“Hello, I am writing to ask you if you could explain exactly the pros and cons of quantitative portfolio management. there are many advisors and fund managers who this quantitative method, I understand that the advantage is that asset management becomes automatic, math based, but I really don't know much more than this, from your book I have understood that you don't believe in this quantitative approach, is this correct?”
Thank you for this question which may be of interest to other subscribers. Human beings are emotional and controlling our emotions is a skill many struggle with.
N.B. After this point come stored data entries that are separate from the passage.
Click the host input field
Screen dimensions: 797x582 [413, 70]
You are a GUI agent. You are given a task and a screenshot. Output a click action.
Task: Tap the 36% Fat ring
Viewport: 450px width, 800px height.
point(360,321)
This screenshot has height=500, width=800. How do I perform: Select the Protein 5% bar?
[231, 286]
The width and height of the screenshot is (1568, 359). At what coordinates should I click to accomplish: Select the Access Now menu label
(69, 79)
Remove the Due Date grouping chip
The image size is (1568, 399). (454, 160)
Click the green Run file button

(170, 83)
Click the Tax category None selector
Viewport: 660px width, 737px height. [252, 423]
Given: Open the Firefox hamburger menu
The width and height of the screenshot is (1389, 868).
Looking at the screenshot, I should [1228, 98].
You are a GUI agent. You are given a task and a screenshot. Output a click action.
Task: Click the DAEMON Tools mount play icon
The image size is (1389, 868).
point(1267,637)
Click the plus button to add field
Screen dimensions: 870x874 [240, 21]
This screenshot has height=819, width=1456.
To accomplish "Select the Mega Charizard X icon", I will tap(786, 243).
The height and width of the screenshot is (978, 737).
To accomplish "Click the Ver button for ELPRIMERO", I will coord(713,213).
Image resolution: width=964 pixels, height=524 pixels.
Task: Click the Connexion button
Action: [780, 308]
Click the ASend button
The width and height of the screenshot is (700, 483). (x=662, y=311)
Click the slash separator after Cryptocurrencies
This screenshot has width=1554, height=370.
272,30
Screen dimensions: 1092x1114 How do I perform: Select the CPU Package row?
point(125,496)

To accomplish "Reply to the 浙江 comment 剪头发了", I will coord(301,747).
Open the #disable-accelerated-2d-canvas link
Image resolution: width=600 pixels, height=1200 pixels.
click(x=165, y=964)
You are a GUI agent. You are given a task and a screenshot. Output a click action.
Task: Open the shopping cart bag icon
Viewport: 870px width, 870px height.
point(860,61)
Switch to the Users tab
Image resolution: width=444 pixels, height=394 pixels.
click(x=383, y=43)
While buy-low-sell high is a simple dictum it often runs contrary to our emotional instincts particularly following extreme moves in both directions.
As a result, there is a perception among some investors that if human tendencies to buy and sell at the wrong time are minimised investment returns should be more stable. Of course the success or otherwise of such strategies is totally dependent on the prowess of the human programmer creating the strategy and the inputs he/she considers relevant.
While the proliferation of quantitative strategies is coincident with that of high frequency trading because both benefit from improvements in the speed and cost of computing they are not the same thing.
High frequency trading deals in much shorter holding periods and can be equated with scalping and front-running rather than a buy and hold strategy many funds pursue.
In many respects the success of investors lies less in spotting trends as they develop but rather in adapting to conditions as they evolve when trends mature. This is an aspect of investing many algorithmic strategies have difficulty with. What models well in controlled back-testing tells us what would have done well in the last cycle but not necessarily what will do well in the next one.